Sometimes, at night – at the *hour* when night should fall, but does not – we sit at the entrance of the tree‑house and look at the horizon. The plain stretches, infinite, white, silent.

"Your world," I begin. "What is it like?"

"Z?" He shrugs. "Big. Violent. The galaxies are always at war. The rich rule. The poor die."

"And your family?"

"My father was king. My mother… fled. Or died. I don't know."

"Do you have siblings?"

"Two brothers. One sister." His voice changes, becomes lower, less certain. "I don't know where they are. The masked man promised to protect them. If he kept his word… I don't know."

"Masked man?"

"A long story." He falls silent. "Another day."

I do not insist.

---

I speak of Daransu.

Of the red sun, of the double‑star nights, of the heat that turned into power. Of Emperor Dárius – the cruel man who redeemed himself in his final years, of the brother who succeeded him, of the longing I cannot erase.

"You liked him," says Zirinos.

"I did."

"He died."

"He did." I look at my hands. "He was good, in the end. He apologised. To those he had hurt. To me."

"And you forgave him?"

"I forgave him."

He falls silent.

"My mother did not apologise to me," he says finally. "She never had time."

I do not ask what happened. I do not want to know.

---

Mira wakes up and comes to us.

"What are you talking about?" she asks, sitting on Zirinos's lap.

"About distant worlds," I reply.

"My world is the academy. I like the academy."

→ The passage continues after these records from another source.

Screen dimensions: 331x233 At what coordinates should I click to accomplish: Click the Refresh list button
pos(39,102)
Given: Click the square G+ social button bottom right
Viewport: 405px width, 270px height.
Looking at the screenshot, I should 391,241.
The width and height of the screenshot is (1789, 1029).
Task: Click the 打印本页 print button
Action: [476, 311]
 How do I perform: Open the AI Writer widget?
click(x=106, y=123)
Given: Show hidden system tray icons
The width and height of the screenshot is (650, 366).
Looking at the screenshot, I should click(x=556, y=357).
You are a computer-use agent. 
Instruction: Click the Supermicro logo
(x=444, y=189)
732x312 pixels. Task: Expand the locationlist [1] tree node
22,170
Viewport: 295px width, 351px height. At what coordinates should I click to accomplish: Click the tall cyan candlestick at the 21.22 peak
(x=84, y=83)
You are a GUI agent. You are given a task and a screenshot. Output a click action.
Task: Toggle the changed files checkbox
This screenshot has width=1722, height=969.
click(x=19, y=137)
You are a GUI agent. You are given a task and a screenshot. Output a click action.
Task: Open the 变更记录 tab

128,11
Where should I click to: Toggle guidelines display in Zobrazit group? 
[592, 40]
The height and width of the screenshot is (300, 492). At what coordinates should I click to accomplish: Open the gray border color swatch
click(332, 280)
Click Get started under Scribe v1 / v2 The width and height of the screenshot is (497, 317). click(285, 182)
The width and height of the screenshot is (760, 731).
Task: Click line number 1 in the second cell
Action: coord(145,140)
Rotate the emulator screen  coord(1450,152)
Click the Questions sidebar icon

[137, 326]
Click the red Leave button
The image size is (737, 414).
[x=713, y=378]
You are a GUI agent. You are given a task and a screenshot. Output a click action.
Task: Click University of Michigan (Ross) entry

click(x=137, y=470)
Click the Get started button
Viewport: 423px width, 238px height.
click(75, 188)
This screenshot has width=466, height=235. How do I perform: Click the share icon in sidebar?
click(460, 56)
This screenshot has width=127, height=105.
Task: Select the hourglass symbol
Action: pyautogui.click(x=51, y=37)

"I like it too," says Zirinos. "But I have to go to other places."

"Why?"

"To kill monsters."

"You already killed Trussum."

"I killed a part. The other part remains."

Mira does not understand. But she hugs him anyway.

"You have to come back," she says. "Professor Lara misses you. And Fenísia… Fenísia misses you too."

The name weighs. Zirinos holds the girl against his chest.

"I will come back," he promises. "I swear."